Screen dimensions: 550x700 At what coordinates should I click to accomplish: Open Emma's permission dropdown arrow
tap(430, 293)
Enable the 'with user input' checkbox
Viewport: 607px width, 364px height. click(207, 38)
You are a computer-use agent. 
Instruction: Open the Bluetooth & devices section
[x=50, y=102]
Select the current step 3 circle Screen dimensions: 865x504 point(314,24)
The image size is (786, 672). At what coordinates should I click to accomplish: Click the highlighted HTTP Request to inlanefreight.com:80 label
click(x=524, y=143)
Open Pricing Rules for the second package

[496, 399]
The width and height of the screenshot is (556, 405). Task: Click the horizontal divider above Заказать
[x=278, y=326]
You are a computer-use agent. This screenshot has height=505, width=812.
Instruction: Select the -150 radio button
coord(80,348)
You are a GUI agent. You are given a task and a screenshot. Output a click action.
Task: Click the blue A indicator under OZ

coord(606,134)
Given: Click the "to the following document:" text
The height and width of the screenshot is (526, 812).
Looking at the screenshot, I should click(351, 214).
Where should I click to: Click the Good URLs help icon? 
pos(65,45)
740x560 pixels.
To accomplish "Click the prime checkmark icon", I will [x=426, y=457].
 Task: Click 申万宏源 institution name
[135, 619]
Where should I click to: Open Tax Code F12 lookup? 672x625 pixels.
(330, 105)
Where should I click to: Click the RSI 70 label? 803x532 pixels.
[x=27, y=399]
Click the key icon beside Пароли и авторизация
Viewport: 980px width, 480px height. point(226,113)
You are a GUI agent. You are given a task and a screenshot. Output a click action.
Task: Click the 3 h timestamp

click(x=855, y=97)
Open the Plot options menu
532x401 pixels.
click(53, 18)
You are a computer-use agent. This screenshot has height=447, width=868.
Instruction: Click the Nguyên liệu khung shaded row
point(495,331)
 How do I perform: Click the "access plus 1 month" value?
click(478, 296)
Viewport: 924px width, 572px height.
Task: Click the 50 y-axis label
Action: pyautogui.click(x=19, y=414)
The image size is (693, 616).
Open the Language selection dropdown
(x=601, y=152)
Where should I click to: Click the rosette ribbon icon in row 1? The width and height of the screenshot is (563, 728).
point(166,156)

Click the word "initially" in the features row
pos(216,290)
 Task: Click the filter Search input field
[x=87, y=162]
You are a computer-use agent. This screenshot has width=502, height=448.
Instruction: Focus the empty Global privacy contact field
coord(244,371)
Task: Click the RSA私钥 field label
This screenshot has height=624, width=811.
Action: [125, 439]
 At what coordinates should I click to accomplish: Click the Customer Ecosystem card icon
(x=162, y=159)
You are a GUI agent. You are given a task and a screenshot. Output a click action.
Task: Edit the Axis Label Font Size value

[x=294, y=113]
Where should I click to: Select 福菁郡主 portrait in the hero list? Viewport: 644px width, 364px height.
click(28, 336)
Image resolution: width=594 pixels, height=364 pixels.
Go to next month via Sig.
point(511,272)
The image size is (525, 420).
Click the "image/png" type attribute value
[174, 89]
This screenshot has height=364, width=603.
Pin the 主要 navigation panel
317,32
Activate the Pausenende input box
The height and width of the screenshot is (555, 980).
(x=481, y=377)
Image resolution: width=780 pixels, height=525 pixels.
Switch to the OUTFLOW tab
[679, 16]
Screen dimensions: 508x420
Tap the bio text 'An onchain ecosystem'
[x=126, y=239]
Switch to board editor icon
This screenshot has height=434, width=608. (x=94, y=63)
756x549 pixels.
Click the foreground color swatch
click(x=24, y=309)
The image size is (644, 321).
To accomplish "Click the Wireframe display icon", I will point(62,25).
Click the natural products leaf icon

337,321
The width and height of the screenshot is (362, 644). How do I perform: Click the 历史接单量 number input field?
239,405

### Your goal
Scan the listing above. Collect all lines with the word "resolution".

### Response
Image resolution: width=594 pixels, height=364 pixels.
Image resolution: width=780 pixels, height=525 pixels.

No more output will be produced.